• Sonuç bulunamadı

Sahne Dansları ve Sahne Üzerindeki İletişim

Belgede Dans ve iletişim (sayfa 123-127)

BÖLÜM 4: DANS VE İLETİŞİM

4.3. Sahne Dansları ve Sahne Üzerindeki İletişim

İlk insanlar yağmurla ıslanıp, rüzgârla üşüdüklerinde ağaç kovuklarına, mağaralara, kendilerini sıcak tutacak ve güvende hissettirecek yerlere sığınmışlardır. Acıktıklarında avlanmışlar, bitkiler toplamışlar, susadıklarında ihtiyaçlarını nehirlerden, su kaynaklarından karşılamışlardır.

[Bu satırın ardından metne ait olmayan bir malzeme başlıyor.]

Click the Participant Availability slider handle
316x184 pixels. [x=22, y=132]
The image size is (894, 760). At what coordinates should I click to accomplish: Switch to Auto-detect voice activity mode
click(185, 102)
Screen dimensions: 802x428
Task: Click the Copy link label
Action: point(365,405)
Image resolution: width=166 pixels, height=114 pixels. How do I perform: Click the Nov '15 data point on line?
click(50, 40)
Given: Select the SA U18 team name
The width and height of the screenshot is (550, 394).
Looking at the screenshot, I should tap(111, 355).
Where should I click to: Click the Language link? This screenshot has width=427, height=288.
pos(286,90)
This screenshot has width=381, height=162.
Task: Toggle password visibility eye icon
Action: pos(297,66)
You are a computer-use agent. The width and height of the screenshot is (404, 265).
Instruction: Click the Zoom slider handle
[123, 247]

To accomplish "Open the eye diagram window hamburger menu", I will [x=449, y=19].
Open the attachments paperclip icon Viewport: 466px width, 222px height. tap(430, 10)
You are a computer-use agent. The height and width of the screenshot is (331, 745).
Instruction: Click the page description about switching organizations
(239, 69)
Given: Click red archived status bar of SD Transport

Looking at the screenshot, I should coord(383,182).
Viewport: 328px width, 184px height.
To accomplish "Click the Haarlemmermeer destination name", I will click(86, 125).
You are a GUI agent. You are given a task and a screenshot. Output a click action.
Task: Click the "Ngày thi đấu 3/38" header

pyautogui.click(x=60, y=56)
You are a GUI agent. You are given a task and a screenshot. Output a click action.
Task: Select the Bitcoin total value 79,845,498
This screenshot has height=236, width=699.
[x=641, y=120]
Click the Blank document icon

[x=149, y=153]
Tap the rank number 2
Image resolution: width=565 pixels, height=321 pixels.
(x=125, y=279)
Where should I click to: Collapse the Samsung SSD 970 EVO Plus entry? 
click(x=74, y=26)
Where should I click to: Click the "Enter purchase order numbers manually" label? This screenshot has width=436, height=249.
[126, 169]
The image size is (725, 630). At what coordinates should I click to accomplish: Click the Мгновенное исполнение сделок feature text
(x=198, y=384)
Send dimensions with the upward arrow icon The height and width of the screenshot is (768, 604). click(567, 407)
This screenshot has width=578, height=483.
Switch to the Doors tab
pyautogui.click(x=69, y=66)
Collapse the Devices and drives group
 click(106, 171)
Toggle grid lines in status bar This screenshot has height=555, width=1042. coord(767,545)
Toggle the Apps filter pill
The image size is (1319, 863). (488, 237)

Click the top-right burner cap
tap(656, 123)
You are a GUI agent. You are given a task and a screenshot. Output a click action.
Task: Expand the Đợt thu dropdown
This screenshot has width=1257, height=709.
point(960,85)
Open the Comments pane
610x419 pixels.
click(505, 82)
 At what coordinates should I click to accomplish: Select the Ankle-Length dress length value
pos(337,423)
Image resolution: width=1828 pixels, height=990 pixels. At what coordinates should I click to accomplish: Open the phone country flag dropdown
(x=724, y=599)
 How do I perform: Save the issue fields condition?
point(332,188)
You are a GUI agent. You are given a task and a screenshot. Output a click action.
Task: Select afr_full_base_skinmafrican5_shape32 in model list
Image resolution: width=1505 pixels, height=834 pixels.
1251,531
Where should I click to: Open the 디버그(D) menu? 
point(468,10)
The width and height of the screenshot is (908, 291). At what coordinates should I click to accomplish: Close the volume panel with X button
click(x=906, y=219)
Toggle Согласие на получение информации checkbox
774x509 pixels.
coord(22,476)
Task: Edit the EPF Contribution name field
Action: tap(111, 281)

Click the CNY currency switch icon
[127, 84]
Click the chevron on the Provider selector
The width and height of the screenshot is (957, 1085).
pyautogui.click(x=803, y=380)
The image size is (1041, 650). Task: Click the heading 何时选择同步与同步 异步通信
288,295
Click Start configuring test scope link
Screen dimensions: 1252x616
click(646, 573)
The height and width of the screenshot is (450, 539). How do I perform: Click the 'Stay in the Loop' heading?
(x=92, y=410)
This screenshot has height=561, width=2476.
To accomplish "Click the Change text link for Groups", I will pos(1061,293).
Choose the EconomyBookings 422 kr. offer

Önceleri biyolojik ihtiyaçlarını gidermeye yönelen insanlar bu ihtiyaçları karşılamada ustalaşınca psikolojik açıdan kendilerini rahatlatacak unsurlara yönelmişlerdir. Başlangıçta tamamen işine yaradığı için kullandığı malzemeleri zaman içinde süslemiş, ona estetik bir görünüm kazandırmıştır. Ürettiğini süsleme, estetik bir biçime büründürme çabası insanı sanata ulaştırmıştır.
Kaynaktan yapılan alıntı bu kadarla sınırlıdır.